Tricia Cooke e Ethan Coen no Festival de Cannes, em maio de 2025 — Foto: Bertrand Guay/AFP
Tricia Cooke e Ethan Coen no Festival de Cannes, em maio de 2025 — Foto: Bertrand Guay/AFP

‘Honey, não’ é uma comédia detetivesca conduzida por mulheres lésbicas. Como foi a combinação dos elementos?

TRICIA COOKE: Bem, porque nós estamos acostumados a assistir a tantas histórias de detetive protagonizadas por homens, e eu acho interessante ter personagens femininos nesse gênero, e personagens fortes. Então, quando eu e Ethan começamos a desenvolver um possível roteiro para um filme novo, decidimos brincar com filmes clássicos do gênero, reverter sua lógica, acrescentando uma protagonista lésbica. Honey O’Donahue, a personagem de Margaret Qualley, é o que podemos chamar de butch femme, durona, muito feminina e sensual.

ETHAN COEN: Você se referiu ao filme como uma comédia, o que acho interessante, porque não vejo bem assim. Mas não me importo que achem engraçado, claro. Ok, mas, se você ri de algo nele, isso signifique que é uma comédia, não para mim. Eu vejo muitos filmes dramáticos que me fazem rir de alguma coisa ou outra. Temos um amigo que fez um filme e foi assisti-lo com o público e ficou desanimado com o resultado, porque as pessoas riam em determinadas partes da história. Para ele, era como se o filme não tivesse funcionado como drama. Mas ok, se a plateia ri, para mim o filme também funciona de alguma forma.

TRICIA: Acho que o personagem do Chris Evans contribui para essa impressão. Tem alguma coisa cômica na participação dele. (risos)

Como você o classificaria então, Ethan?

ETHAN: Eu diria que é uma história de detetives, basicamente.

História original ou inspirada em fontes específicas?

ETHAN: Bem, não há exatamente fontes claras, mas nós dois temos muito entusiasmo por esse tipo de gênero de filme, aqueles hard-boiled americanos com detetives fortes, violentos, machões, inspirados na literatura policial.

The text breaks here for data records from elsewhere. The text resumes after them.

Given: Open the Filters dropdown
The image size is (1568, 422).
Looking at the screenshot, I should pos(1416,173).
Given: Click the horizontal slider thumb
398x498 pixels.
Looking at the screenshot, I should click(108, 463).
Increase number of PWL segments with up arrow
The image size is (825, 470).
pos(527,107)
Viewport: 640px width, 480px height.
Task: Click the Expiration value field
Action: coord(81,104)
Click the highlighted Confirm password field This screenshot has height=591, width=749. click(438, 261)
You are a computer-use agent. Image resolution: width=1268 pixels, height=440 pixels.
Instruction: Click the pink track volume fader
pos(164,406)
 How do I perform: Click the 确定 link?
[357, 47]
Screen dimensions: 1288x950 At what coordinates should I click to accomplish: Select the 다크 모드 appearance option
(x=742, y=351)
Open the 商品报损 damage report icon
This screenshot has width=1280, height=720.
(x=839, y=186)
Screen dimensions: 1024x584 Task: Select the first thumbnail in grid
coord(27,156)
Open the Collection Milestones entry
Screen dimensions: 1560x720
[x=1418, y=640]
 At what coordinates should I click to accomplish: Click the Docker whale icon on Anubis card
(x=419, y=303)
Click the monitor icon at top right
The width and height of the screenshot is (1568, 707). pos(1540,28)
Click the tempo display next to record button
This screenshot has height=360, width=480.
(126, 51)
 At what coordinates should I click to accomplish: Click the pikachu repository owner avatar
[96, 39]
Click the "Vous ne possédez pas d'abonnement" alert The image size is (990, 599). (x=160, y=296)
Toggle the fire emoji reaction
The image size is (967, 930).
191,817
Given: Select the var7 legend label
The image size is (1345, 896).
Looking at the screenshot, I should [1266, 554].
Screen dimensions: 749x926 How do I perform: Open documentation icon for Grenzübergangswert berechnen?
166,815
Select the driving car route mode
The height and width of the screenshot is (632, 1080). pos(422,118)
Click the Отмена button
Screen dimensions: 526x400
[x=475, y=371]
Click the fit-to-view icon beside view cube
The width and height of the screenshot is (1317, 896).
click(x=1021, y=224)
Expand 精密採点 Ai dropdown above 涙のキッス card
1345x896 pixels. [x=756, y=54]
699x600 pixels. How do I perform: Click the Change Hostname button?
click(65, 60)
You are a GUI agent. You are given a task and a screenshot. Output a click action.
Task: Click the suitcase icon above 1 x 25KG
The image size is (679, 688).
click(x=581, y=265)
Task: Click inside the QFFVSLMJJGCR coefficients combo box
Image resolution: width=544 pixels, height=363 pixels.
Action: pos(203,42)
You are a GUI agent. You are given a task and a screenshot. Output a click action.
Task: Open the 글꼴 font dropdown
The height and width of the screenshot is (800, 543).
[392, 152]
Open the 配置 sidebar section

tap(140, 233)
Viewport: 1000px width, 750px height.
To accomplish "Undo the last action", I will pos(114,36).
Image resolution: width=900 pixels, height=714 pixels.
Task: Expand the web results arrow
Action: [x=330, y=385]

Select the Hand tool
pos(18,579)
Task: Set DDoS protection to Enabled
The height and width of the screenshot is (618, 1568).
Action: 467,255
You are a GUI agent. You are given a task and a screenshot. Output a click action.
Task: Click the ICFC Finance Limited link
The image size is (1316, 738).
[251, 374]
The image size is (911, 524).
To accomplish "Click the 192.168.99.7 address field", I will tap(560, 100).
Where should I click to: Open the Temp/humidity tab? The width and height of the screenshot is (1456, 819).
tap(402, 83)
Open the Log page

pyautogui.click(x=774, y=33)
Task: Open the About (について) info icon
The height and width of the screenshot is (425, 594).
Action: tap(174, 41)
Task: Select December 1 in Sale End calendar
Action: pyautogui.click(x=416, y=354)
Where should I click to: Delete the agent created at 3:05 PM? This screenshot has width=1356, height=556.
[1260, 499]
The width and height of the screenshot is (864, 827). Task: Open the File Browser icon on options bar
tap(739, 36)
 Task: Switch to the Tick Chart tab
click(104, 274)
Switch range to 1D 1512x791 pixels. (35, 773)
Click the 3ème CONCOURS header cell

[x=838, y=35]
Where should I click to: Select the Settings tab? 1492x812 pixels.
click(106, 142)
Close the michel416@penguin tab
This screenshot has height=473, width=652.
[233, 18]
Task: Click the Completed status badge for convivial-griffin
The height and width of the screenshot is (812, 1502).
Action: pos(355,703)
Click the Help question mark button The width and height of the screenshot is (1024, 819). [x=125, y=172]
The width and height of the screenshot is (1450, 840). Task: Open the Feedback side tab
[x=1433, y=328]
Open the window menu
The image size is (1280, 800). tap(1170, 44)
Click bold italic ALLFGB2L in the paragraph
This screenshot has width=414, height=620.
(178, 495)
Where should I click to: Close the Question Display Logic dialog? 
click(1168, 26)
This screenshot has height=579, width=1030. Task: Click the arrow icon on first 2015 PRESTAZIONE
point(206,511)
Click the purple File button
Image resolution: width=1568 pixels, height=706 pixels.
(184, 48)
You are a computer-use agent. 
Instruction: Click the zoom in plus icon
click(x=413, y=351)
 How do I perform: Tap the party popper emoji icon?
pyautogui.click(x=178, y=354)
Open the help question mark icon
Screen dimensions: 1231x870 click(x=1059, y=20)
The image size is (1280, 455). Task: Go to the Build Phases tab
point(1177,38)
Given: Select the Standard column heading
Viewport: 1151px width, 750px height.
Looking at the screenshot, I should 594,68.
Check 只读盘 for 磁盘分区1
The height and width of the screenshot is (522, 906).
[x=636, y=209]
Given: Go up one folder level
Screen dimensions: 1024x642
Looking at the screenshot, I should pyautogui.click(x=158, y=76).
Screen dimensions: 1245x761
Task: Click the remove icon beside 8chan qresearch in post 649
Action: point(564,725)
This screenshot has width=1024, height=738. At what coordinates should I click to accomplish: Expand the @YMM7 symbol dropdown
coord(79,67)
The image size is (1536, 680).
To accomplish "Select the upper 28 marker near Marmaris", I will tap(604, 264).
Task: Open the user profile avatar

Aqueles detetives interpretados por atores como Humphrey Bogart, por exemplo. E há algumas fontes específicas para algumas coisas específicas. Robert Altman, por exemplo, dirigiu “O perigoso adeus” (1973) a partir do romance de Raymond Chandler, com Elliott Gould no papel do detetive Philip Marlowe, que é uma espécie de sátira ao gênero. “Honey, não!” tem uma cena em um piano bar que foi um pouco roubada de uma sequência parecida no filme do Altman, até no estilo dele de mover a câmera.

TRICIA: Eu cresci no Sul da Califórnia, em uma região parecida com a cidade do filme, e aquele estilo de vida, de paisagem, também foi determinante para estabelecer onde colocar a ação de “Honey, não!”.

Chris Evans em 'Honey' não!' — Foto: Karen Kuehn/Divulgação
Chris Evans em ‘Honey’ não!’ — Foto: Karen Kuehn/Divulgação

Honey O’Donahue é inspirada em alguém ou algum personagem de ficção?

ETHAN: Não há uma referência específica, e não falo isso para desvincular influências, até porque elas operam como um reservatório. É como aquela parte que roubamos do filme do Altman. A voz de Honey O’Donahue, por exemplo, tem um pouco de Lauren Bacall, um timbre que nos é muito familiar, e era meio que como a personagem deveria soar, então conversamos com a Margaret sobre isso.

É difícil ter financiamento para filmes independentes, como os seus?

ETHAN: Está difícil para todos, a não ser que você tenha um projeto bancado por um estúdio, ou tenha uma marca, ou faça parte do universo Marvel. E está ficando mais difícil. Na década de 1990, havia mais espaço e interesse por projetos diferentes, ousados, pequenos, havia dinheiro sobrando para investir em personagens e histórias marginais, como eu e Joel fazíamos.

Algum novo projeto em vista?

ETHAN: Ainda não sabemos ao certo. Escrevi um roteiro com o Joel, mas ele está envolvido com um outro projeto pessoal por agora. Eu e Tricia conversamos sobre várias possibilidades, temos algumas coisas desenvolvidas, mas acho que o mais provável é terminar essa trilogia com lésbicas.